2018年03月20日

りゅうおうのおしごと!(7)


著者:白鳥士郎
出版社:GA文庫
りゅうおうのおしごと!(7)

シリーズ内最高傑作です。後半は涙なくては読めません。熱い、熱い一冊です。
今回は、師匠である清滝鋼介九段がメインとなっています。順位戦において、昇級のチャンスを迎えた八一と、降級の危機にある清滝。師匠の苦しみを理解しながらも、破竹の進撃を続ける八一。一方、棋力のみならず将棋への熱をも失い欠けている清滝。
「衰えを自覚した棋士がとれる手段は二つ……」
誰にでもくる、衰え。その残酷な運命にどう立ち向かうのか!

清滝鋼介九段の生年月日が明らかになっています。1966年生まれということで、個人的にはもっと上だと思っていただけにショックがあります。なんとなく将棋の世界って、50歳前後でピークを迎えるというイメージがあったもので……
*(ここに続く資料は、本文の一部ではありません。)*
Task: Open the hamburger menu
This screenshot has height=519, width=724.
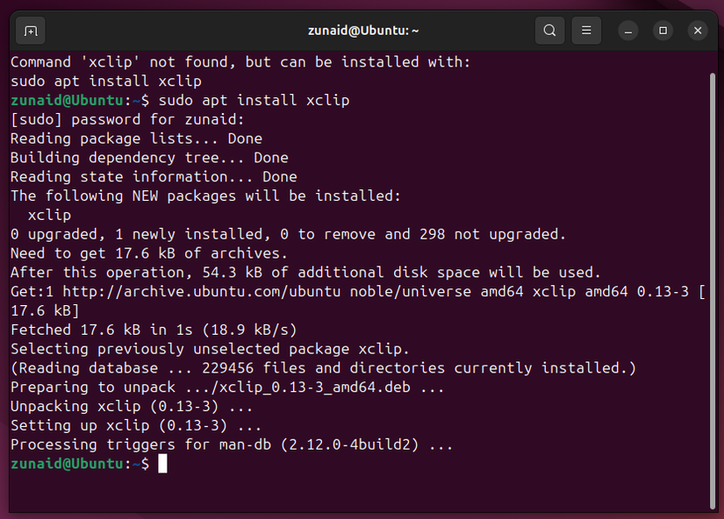Action: [x=585, y=30]

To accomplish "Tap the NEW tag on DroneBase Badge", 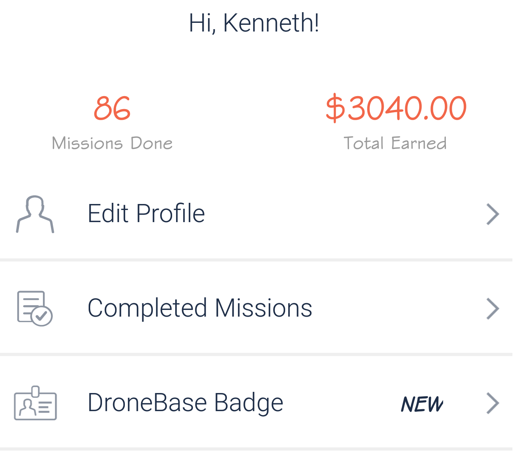I will pos(422,404).
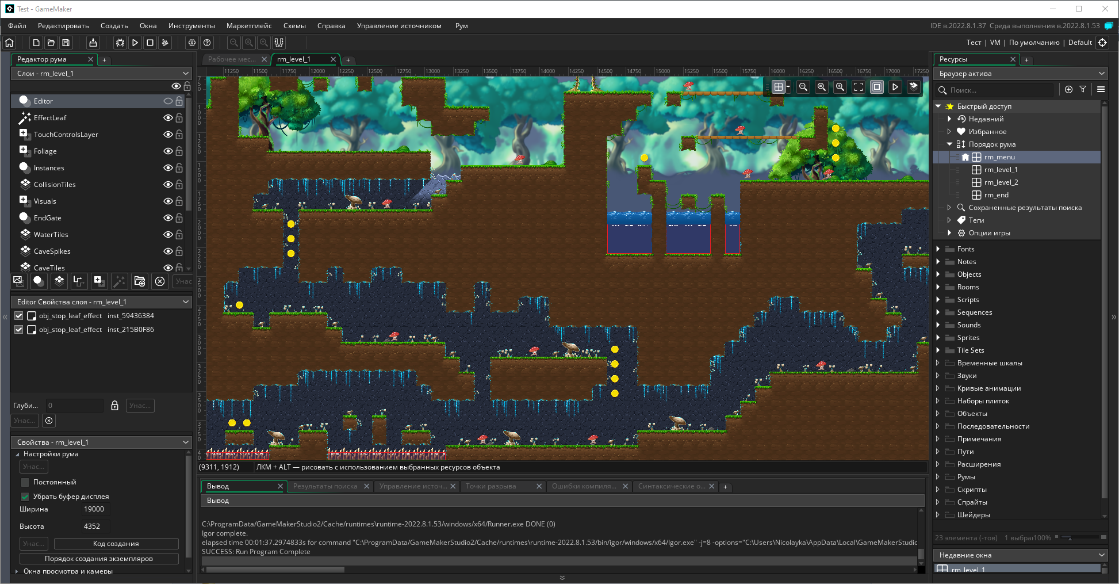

昔ながらの、人間同士の研究による定石をベースにした将棋を指す師匠世代と、ソフト分析をメインにする八一の世代。その世代格差による、将棋の本質の変遷。まさに変わりつつある将棋の世界が描かれています。私も師匠と同世代。どちらかというと、今のソフト将棋は好きではないのですが、それと強いか弱いかは別問題。嫌いというだけで、取り入れることができなければ、おいて行かれるのが勝負の世界。一巻でも、師弟対決が描かれており、負けた師匠はとんでもない愚行に走ったのですが、今回はそういったおふざけとは異なるベクトルで、師匠と弟子の争いが描かれます。八一が発した一言により、棋士としての信念を否定された師匠。キレてしまったことに対する後悔…つらいというか、キツい現実ですね。

ネタばれになるので、詳細は書けませんが、後半はかなりキツいですよ。今までのスポ根的熱さだけでない世界です。キツいんだけど、読むのを止められない。ついでに涙も止められない。電車の中で、少しずつ読むなんてできない作品でした。


ところで、八一と姉弟子の関係はどうなんだ? 一線は越えていないというものの、結構頻繁にその手のホテルに出入りしているようですし、撮影されたら終わりのような…あ、ロリで通っているから大丈夫なのか。